December 10, 2021
SaaS Learnings for Enterprise Analytics
Translate key SaaS success principles into enterprise analytics wins to advance your data-driven culture.
4 min read
Learnings from SaaS can teach us about enterprise analytics collaboration
Every weekend you can find me doing chores and exercising to the stories of successful B2B SaaS companies. My wife finds it a bit pathetic (sort of fair). But even she cannot deny that these companies are compelling—not so much their valuations, but the value creation confirmed by their mindblowing annual recurring revenue (ARR). Even Jessie had to ask “so how do they do it”?
In 10,000 words or more - I found myself on my soapbox - I say, “They fixate on user feedback, follow the data, reduce friction and simplify everything.” Why couldn’t I answer her that succinctly? When I finished answering her, I turned around to find her 5 blocks away on a dog walk.
But my succinct answer sounds good; it’s logical, obvious and practical. I stopped in my tracks: in the decade my team had built analytics and provided consulting related to performance/technology improvement, did we take this same approach? Do clients? We’ll develop each one of these areas in subsequent posts, but here’s how our team has translated the “best of” principles of SaaS to enable data-driven cultures in any organization:
Talk to your users:
Seek customer feedback. Always. The best SaaS companies’ lifeblood is feedback sessions because a first-hand perspective on where they are getting value and where they wish they found more value is irreplaceable.
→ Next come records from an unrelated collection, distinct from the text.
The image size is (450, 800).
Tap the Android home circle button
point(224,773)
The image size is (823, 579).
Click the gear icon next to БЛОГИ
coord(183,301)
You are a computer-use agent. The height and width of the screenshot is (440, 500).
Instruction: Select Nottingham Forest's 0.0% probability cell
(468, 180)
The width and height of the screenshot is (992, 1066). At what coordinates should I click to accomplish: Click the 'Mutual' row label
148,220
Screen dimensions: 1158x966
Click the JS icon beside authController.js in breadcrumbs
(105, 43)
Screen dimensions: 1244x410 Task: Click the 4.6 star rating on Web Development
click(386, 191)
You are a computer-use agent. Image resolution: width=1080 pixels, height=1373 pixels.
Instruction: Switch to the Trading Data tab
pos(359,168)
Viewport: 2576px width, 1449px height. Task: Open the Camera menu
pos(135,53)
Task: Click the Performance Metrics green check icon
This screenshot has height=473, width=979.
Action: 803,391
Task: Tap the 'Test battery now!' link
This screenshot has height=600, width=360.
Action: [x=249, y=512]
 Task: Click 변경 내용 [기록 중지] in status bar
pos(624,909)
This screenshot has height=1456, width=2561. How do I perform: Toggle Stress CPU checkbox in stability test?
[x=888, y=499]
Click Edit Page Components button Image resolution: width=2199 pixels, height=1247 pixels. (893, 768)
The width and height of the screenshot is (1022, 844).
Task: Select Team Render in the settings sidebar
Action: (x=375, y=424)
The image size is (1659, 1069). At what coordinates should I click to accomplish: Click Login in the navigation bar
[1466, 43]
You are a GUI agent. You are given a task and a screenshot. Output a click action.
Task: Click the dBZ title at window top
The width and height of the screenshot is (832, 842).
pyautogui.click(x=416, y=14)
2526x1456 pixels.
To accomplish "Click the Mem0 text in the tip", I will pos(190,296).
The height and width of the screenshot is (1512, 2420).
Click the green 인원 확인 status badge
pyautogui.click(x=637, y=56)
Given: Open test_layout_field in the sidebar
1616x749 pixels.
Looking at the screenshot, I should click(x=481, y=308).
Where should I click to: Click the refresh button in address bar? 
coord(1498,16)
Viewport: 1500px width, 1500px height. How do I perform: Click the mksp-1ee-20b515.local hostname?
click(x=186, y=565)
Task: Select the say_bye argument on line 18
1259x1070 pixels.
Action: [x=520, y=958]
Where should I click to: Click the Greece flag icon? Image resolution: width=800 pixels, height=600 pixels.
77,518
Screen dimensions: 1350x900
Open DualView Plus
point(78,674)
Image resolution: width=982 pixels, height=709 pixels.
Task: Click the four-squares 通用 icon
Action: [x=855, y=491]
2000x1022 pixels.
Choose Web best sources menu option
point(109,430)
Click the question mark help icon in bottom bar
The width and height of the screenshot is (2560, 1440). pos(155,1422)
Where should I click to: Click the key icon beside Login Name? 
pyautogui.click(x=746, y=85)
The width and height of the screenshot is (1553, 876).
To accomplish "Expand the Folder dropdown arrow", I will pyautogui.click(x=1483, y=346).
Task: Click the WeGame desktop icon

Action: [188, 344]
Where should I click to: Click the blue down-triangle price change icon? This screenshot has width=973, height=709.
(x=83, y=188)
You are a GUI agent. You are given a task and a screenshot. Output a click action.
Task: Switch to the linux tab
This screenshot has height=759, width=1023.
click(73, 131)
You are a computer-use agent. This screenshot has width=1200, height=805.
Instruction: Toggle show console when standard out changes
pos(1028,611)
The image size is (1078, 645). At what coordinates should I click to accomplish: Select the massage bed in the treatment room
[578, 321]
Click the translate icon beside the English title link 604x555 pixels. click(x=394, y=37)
How do you bring that in-house for enabling a data-led culture? Well, talk to your end-users. Ask open-ended questions about current analytics and the user experience. Increase the value by getting user feedback in the same medium they consume the analytics. How does your organization currently share and disseminate analytics? Is there a seamless mechanism for collaboration and feedback from all? Enabling feedback in a variety of methods with the analytics at the center is a huge opportunity to increase adoption through understanding your user.
The best SaaS products are always eliminating barriers, and the payoff is that users use the product because reducing friction gets them to value faster, saves time, and makes them like using the offering more.
How do you do this in your analytics environment? Much more coming in a subsequent post, but let’s start with access. Especially if your org uses multiple analytics software, is it easy for end-users to find/get to all of this content? Do they know what they have access to? Can they easily promote using content by sharing it with others?
Make it easier for people to access the plethora of what is available to them (and get user feedback on accessibility b/c it could be…surprising) and you have a better foundation to increase data-driven decision making.
Follow the data:
The irony of applying this to a framework for a data-led culture is palpable, but it’s a cornerstone of successful, growing SaaS companies. Why? Identifying a problem and having a hypothesis isn’t enough. Using—and rightsizing the amount of— data helps draw a conclusion and rapidly focus on the best option. Let’s translate it to your use case.
Is the organization measuring how many analytics dashboards it has to look at, or how much they’re actually being used? Do you know if users actually find all of these useful? What types of users are (not) using what is available? “Analytics on the analytics”, inclusive of all different software used for the builds to provide value for your organization, can be a value unlock. Consider offering this transparently to all users and accepting feedback here, too.
Much more to come in another dedicated post.
If you try to provide every filter, option and individual need “demanded”, you risk falling into a terrible build trap. This is how your org may have ended up with 250+ self-service dashboards in your ecosystem that have all become unused or have actually fragmented the decision makers.
Take a beat from Slack regarding making thigs simpler: “don’t make me [end user] think”. Instead of looking at user requests as a means to grow the BI shop and keep it busy on specs, reconsider the root cause, the “real” ask, and if you can reduce—not add-- features/options to meet needs. I assure you if it works for a platform with 12m+ daily active users it can work inside your org, too.
The concepts are simple but none of this is easy per se. Yes, leaders leading the charge helps. Education and data literacy helps. In addition, apply principles proven to outperform in other businesses like SaaS, along with technology and systems that enable these principles, and I suspect you’ll see some real ROI-increasing progress.